◆ **Task to complete**
A complete answer lists every line of the entries below where the string "heading" appears.

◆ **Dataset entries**
___

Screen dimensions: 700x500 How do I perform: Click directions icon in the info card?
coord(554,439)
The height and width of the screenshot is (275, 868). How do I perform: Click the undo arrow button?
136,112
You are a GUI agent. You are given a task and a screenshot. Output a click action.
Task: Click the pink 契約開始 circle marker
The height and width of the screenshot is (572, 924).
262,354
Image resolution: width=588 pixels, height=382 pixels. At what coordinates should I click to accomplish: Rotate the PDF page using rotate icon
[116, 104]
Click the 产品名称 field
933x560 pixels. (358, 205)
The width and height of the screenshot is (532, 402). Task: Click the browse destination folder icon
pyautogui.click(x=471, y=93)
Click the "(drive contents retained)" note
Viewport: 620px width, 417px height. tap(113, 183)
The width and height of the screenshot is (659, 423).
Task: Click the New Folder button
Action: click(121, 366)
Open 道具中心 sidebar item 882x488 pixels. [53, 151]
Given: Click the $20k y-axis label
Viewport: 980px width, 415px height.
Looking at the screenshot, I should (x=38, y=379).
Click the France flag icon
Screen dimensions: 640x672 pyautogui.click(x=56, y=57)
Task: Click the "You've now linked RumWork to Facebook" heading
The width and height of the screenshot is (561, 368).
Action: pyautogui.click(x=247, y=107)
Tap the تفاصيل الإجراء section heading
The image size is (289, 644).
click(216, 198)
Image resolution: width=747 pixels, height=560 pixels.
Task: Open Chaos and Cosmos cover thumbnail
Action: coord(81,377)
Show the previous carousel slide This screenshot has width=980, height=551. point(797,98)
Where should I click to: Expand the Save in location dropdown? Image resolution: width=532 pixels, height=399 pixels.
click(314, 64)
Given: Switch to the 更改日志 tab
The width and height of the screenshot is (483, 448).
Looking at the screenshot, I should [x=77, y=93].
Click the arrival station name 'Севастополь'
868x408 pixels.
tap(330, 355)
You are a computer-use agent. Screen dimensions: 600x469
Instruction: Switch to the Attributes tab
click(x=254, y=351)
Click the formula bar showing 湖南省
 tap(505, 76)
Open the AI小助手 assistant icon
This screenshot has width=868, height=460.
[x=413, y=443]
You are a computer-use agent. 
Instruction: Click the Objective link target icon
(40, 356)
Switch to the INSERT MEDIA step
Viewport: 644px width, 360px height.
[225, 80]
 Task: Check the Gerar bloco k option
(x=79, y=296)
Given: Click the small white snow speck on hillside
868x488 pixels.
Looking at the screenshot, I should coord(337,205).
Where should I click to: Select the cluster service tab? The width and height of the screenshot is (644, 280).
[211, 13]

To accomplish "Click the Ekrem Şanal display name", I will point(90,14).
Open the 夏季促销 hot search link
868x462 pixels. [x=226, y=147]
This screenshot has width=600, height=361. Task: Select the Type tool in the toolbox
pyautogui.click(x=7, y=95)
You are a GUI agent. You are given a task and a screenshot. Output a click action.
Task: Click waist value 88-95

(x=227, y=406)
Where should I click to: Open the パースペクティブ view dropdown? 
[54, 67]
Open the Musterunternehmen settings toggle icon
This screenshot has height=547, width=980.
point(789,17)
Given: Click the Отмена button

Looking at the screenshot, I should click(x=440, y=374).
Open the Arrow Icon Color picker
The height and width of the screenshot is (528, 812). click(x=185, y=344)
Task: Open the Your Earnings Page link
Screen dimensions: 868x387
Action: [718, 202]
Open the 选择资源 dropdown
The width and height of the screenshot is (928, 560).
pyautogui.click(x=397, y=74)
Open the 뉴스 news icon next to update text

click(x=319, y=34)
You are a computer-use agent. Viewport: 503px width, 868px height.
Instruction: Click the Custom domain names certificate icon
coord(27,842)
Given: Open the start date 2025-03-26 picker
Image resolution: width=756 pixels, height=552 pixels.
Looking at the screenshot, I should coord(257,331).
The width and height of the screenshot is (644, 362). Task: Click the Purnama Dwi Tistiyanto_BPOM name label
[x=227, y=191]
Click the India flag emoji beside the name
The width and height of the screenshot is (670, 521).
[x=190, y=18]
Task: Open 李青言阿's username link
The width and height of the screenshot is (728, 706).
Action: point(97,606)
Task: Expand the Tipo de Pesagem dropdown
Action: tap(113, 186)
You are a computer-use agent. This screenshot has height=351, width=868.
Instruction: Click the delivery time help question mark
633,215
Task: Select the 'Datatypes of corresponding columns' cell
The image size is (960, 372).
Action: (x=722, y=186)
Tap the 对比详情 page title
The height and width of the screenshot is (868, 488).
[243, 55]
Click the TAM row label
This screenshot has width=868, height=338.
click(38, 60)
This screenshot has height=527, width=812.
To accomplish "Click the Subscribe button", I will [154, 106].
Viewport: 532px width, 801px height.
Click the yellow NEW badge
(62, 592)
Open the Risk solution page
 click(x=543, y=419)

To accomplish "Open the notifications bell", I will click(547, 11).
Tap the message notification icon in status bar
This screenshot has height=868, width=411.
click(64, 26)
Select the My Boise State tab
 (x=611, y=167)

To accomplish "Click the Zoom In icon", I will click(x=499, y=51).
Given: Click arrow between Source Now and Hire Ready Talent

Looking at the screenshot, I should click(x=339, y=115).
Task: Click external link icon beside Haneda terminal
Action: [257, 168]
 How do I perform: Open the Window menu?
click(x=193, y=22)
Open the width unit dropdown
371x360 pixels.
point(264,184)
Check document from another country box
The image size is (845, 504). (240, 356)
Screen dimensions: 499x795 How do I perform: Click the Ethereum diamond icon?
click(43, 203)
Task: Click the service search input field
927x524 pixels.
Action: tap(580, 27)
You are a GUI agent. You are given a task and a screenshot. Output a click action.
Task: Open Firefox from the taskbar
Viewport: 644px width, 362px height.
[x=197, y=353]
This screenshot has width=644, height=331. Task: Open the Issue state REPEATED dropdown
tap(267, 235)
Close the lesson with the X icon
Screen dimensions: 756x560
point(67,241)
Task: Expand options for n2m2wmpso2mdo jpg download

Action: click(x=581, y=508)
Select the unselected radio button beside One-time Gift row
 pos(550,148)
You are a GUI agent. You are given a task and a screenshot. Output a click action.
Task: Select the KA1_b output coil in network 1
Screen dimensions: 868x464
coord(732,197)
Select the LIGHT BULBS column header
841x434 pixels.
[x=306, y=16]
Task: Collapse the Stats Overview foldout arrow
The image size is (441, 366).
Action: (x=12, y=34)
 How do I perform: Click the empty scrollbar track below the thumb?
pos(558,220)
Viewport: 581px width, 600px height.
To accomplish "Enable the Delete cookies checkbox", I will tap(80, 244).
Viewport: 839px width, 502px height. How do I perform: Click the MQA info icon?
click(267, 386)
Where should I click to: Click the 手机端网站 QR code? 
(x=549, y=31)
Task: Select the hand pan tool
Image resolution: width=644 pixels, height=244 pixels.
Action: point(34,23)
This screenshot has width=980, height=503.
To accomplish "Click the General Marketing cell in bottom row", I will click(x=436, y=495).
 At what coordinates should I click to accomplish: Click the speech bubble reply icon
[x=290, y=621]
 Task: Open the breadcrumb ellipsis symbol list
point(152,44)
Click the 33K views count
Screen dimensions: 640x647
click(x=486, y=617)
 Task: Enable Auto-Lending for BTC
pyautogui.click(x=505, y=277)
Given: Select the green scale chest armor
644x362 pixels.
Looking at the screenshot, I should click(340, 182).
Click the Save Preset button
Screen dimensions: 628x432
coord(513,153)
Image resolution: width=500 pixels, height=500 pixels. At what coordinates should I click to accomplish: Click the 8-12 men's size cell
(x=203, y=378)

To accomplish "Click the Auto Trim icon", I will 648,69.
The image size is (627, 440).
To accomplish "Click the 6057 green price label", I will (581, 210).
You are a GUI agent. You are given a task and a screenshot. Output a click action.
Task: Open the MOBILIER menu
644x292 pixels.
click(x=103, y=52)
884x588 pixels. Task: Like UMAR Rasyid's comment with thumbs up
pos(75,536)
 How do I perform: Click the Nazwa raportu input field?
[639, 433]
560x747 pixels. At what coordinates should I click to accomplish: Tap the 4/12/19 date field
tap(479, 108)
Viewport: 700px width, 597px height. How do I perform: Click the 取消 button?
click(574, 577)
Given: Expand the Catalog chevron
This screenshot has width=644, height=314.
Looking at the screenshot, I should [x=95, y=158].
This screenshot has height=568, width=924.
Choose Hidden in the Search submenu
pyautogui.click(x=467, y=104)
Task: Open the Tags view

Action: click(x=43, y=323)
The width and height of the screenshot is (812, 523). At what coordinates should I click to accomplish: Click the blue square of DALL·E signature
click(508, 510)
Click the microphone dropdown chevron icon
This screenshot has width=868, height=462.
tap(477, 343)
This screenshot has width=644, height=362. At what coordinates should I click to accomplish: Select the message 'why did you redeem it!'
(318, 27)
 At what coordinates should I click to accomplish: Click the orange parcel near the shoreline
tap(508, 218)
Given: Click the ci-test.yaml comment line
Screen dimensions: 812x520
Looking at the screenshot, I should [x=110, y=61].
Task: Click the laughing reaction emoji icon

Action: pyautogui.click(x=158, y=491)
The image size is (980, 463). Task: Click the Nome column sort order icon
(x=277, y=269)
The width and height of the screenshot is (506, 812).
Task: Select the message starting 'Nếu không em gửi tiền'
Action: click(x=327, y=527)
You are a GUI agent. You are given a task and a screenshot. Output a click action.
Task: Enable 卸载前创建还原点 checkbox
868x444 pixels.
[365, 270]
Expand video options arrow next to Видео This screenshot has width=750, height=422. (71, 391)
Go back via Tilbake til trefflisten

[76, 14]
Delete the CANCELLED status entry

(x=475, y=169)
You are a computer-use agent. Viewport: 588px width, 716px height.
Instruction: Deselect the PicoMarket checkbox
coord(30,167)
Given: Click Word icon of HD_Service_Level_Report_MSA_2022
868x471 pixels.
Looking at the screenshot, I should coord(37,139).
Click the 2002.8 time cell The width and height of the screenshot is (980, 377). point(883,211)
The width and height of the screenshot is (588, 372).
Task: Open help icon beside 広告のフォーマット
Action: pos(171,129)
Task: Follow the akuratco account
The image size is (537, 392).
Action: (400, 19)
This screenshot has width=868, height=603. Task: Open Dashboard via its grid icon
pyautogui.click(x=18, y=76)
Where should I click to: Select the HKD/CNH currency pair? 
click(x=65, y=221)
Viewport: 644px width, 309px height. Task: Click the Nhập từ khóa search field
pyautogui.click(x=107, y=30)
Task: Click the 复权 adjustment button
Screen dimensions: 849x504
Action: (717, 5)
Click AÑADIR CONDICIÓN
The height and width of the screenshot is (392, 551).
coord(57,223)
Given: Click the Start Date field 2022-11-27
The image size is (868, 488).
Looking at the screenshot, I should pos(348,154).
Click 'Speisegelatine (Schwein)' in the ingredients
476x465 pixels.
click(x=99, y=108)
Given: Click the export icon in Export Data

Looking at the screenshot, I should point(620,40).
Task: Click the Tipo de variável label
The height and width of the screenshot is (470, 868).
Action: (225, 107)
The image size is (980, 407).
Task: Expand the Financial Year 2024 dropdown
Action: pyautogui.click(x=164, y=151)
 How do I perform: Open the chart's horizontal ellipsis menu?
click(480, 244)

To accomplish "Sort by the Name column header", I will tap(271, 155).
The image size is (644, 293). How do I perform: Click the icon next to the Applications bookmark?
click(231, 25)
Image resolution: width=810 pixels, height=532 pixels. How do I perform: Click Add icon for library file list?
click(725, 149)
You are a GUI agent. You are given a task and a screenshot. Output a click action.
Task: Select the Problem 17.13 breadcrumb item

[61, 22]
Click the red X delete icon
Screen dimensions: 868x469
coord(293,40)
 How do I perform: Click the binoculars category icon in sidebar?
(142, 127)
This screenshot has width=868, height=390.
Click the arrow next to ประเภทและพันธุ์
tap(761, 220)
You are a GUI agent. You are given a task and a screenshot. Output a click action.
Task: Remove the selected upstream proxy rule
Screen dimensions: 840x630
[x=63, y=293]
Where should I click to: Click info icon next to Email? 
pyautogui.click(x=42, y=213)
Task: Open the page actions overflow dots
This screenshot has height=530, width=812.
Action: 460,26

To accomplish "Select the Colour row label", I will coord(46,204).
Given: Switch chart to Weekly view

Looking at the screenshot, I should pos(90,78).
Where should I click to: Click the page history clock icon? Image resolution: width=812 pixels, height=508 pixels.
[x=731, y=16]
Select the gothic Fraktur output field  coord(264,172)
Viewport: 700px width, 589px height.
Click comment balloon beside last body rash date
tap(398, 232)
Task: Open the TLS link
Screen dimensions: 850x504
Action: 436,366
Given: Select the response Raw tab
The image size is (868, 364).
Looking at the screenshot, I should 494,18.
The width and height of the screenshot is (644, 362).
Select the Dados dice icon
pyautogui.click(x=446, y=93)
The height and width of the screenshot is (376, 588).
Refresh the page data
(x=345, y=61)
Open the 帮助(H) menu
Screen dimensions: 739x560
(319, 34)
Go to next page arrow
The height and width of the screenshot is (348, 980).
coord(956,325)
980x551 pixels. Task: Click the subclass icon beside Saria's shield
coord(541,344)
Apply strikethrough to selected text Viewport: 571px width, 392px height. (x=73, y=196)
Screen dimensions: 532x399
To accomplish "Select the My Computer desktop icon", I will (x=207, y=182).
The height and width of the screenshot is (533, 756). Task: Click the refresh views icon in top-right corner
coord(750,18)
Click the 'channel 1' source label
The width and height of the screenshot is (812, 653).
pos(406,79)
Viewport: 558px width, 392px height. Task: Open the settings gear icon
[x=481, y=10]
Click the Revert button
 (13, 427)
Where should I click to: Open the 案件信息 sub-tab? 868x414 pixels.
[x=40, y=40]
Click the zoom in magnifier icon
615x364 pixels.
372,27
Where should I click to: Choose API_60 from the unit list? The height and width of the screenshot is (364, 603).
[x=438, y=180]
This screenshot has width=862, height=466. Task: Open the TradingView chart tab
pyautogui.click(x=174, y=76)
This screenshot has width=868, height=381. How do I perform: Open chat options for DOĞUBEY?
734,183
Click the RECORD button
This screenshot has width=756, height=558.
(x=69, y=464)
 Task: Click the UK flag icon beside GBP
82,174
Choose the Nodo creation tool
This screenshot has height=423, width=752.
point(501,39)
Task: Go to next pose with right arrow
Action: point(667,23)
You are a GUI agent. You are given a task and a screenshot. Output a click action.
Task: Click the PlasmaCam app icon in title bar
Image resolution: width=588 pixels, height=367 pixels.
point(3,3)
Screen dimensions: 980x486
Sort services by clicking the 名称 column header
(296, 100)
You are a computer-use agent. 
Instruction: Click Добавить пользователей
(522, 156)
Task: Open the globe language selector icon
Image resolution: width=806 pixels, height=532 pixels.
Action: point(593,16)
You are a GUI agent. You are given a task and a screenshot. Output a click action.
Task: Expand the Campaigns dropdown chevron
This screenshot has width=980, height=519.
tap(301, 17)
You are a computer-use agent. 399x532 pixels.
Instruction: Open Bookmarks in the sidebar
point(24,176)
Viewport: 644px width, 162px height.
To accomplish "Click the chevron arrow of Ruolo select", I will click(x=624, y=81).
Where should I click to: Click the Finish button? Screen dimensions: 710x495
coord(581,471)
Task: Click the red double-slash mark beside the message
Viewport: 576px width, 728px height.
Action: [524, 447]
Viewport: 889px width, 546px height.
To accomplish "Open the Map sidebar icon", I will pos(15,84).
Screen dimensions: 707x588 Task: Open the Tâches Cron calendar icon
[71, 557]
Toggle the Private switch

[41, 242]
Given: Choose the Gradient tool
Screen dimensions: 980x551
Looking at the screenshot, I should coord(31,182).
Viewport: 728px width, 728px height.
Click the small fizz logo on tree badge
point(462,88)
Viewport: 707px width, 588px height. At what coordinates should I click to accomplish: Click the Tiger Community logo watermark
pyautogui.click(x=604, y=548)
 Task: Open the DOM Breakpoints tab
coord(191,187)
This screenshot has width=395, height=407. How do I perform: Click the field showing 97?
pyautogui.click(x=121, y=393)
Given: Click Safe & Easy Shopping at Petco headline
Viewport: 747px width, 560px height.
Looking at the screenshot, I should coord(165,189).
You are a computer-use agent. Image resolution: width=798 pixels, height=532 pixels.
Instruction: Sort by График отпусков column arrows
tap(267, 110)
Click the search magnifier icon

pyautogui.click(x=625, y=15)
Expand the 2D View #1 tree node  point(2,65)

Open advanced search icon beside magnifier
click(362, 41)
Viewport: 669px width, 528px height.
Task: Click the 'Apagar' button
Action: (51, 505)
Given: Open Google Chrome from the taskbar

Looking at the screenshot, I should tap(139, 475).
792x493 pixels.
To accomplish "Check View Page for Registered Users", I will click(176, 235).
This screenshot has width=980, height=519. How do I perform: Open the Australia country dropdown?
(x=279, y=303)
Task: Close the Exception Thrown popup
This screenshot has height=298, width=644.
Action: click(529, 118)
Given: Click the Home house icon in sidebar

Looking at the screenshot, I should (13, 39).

___

◆ **Result**
Task: Click the "You've now linked RumWork to Facebook" heading
Tap the تفاصيل الإجراء section heading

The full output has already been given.